Franklin B. Long (March 3, 1842 - August 21, 1912) was an architect notable for his work in Minneapolis, Minnesota with the firm Long and Kees.

==Life and career==
Long was born in South Bainbridge, New York on March 3, 1842. His family moved to Woodstock, Illinois in 1859, and then he later moved to Chicago to work as a carpenter and a builder. Becoming interested in architecture, he joined the office of John C. Cochrane as a draftsman. He moved to Minneapolis in 1868 and entered a partnership with Robert Alden, an established Minneapolis architect. When Alden died in 1877, Long partnered with Charles F. Haglin until the early 1880s. Long built the Kasota Block at 4th and Hennepin in 1884, then joined with Frederick Kees.

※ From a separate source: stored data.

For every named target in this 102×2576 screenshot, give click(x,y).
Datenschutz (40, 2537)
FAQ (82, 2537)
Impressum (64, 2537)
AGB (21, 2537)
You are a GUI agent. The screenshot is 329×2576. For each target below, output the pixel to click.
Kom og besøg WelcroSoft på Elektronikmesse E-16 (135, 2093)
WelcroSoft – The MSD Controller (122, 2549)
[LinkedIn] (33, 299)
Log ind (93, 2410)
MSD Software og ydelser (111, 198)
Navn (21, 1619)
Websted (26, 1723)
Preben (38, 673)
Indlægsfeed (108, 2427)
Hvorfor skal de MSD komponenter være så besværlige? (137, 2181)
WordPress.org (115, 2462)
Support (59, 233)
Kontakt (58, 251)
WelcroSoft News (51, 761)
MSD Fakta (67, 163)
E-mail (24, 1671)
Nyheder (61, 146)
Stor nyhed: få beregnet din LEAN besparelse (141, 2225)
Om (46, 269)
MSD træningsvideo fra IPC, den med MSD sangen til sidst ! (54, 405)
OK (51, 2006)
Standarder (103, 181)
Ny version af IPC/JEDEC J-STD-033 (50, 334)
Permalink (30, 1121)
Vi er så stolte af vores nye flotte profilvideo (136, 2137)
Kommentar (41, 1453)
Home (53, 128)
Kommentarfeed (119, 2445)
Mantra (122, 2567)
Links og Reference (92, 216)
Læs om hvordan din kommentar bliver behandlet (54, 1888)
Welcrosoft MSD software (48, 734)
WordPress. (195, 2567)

The partnership of Long and Kees produced several notable works, including Minneapolis City Hall, First Baptist Church (Minneapolis) (1883–85), the former Minneapolis Public Library building (built in 1884 and razed in 1961), and the Minneapolis Masonic Temple (now the Hennepin Center for the Arts) in 1888.

After the partnership of Long and Kees disbanded in 1898, Long partnered with his son Louis and Louis Lamoreaux in the firm Long, Lamoreaux and Long. Franklin B. Long died in Minneapolis on August 21, 1912. Even after Long's death (and after his son had moved on), the name "Long" remained in the company's name because he had been so well known.